Seguindo marcadores desconhecidos
Historiadores e antropólogos tentaram recriar a Ferrovia Subterrânea do Sul com o mínimo de informações e sem os artefatos e pontos de referência da rota do norte.
“O fato de não termos muitas fontes sobre como [a rota] funcionava e como eles realmente fizeram isso é uma prova de quão bem-sucedidos e notáveis eles foram ao fazer isso porque não deixaram rastro para nós ou seus escravizadores seguirmos”, disse Baumgartner.

Em 2010, o Serviço Nacional de Parques dos EUA traçou uma rota teórica de Natchitoches, na Louisiana, ao Texas e Monclova, no México.
Uma nova vida no México
Alice e outros acadêmicos determinaram que 10 mil pessoas escravizadas fugiram para o México entre 1700 e 1865*. Durante o período que Alice estudou, 1850-1859, ela estima que 5 mil pessoas escravizadas foram para o México, tornando-se a parte mais ativa da história da rota.

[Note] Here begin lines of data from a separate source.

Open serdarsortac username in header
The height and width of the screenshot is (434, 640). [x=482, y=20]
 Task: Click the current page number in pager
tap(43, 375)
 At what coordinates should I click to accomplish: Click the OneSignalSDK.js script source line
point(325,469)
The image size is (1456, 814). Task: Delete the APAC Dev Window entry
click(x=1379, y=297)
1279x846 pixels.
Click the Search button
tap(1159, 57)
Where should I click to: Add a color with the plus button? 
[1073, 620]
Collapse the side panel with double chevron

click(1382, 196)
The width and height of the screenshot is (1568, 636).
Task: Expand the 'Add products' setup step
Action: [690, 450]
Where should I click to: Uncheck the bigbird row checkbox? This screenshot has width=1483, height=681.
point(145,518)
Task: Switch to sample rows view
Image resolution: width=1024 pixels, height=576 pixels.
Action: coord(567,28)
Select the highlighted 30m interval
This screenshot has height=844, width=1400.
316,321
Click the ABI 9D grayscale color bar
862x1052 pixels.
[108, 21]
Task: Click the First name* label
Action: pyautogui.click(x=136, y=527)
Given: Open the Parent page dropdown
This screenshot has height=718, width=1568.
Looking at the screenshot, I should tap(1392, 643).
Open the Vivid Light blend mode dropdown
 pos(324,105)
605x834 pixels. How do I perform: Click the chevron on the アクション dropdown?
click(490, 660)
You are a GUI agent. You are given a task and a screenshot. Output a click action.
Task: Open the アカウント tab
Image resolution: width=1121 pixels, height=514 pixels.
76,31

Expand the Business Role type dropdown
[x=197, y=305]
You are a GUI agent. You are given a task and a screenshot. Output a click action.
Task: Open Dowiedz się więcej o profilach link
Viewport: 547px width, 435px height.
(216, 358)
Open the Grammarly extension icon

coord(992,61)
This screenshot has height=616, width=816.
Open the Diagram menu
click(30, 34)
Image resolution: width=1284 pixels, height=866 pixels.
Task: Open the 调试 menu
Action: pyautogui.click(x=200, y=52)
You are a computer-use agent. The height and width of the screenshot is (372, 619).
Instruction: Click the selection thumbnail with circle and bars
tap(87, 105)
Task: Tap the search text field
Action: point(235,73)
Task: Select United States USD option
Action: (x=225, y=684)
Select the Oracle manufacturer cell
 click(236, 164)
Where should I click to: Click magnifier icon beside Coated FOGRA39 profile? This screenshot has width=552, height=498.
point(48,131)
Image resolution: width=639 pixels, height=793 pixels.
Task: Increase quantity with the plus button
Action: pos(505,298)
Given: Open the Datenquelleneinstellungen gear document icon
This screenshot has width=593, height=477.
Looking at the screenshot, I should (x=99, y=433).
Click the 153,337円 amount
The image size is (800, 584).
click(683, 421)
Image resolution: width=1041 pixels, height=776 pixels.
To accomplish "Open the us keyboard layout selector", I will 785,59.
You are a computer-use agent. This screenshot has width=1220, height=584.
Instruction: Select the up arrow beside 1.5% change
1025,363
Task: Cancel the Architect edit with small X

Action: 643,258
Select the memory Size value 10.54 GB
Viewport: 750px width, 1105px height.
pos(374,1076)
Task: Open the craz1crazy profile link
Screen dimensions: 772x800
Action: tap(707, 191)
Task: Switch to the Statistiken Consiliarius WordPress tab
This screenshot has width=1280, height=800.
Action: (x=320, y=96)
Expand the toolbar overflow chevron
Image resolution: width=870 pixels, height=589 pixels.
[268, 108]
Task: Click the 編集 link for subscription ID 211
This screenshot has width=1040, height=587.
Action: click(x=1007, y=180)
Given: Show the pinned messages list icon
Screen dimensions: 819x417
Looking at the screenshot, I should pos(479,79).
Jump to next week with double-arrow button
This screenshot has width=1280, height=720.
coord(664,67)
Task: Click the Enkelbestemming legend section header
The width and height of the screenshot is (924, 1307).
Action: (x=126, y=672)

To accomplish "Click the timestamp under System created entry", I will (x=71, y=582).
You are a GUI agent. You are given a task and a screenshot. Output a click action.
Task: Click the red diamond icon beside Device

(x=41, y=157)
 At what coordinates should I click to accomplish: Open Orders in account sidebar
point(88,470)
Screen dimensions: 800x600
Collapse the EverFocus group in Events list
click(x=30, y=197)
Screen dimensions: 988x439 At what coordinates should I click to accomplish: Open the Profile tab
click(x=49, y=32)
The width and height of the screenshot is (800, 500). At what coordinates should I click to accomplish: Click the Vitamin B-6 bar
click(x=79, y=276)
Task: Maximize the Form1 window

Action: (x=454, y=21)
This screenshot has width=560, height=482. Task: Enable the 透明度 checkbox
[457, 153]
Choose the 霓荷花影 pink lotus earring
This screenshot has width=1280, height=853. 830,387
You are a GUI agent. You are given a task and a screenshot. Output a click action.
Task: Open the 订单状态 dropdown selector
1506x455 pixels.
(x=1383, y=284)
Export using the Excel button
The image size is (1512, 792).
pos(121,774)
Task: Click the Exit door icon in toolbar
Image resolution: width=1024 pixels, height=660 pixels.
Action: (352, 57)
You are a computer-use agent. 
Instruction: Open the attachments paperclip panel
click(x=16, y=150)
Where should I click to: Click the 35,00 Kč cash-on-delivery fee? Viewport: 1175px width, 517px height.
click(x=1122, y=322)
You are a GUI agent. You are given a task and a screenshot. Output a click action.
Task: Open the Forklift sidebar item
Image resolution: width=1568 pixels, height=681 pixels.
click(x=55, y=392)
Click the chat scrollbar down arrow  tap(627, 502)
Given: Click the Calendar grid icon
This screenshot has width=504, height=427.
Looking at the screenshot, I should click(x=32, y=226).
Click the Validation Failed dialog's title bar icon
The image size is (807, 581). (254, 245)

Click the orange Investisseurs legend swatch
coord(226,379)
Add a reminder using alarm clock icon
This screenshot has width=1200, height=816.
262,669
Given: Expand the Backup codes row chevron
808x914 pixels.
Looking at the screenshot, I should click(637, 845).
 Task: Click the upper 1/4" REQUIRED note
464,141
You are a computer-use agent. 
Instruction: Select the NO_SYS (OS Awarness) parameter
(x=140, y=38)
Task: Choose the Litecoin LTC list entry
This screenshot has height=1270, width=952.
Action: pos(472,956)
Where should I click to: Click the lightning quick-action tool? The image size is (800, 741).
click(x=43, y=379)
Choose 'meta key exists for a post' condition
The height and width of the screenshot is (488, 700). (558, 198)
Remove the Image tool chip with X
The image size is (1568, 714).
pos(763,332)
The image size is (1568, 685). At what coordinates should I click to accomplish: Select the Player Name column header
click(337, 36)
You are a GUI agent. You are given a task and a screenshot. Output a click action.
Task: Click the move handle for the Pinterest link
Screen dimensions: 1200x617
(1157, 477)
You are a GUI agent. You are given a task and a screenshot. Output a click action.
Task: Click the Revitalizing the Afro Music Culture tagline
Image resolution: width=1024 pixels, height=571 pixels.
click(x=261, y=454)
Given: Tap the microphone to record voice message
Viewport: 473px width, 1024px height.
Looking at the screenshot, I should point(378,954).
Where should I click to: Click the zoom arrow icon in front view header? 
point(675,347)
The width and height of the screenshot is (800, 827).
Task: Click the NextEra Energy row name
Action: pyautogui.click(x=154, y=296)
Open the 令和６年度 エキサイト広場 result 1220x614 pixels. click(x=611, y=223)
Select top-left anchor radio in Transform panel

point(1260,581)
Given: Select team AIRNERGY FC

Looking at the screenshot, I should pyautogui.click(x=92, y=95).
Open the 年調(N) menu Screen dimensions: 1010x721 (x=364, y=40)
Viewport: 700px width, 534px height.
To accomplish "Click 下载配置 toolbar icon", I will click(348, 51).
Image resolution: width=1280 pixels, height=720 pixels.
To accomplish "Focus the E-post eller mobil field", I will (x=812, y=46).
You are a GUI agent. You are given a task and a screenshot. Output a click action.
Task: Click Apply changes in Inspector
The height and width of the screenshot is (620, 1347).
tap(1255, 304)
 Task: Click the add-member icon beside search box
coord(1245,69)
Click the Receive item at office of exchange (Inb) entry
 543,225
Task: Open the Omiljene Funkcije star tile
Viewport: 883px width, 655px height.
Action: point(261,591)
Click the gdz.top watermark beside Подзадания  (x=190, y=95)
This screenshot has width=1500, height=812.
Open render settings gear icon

Pouco se sabe sobre suas vidas no México, além de que eles nunca retornaram aos Estados Unidos.
Em uma história oral de 1936, Felix Haywood* — um ex-escravizado no Texas — relembra a escolha de sua família entre ir para o norte ou ir para o sul a fim de encontrar a liberdade.
Sua família riu daqueles que sugeriram ir para o norte. “Tudo o que tínhamos de fazer era caminhar, mas caminhar para o sul, e estaríamos livres assim que cruzássemos o Rio Grande”, disse ele.
“No México, você conseguia ser livre”, continuou Haywood. “Centenas de escravos foram para o México e se deram bem. Nós ouvíamos sobre eles e como eles seriam mexicanos. Eles criaram seus filhos para falar apenas mexicano [sic].”
O 200º aniversário das relações diplomáticas entre os Estados Unidos e o México, e a observância do Mês da História do Negro Americano proporcionam oportunidades para refletir sobre a escravidão e as formas como os escravizados resistiram a ela, ajudando a lançar as bases para um futuro mais esperançoso.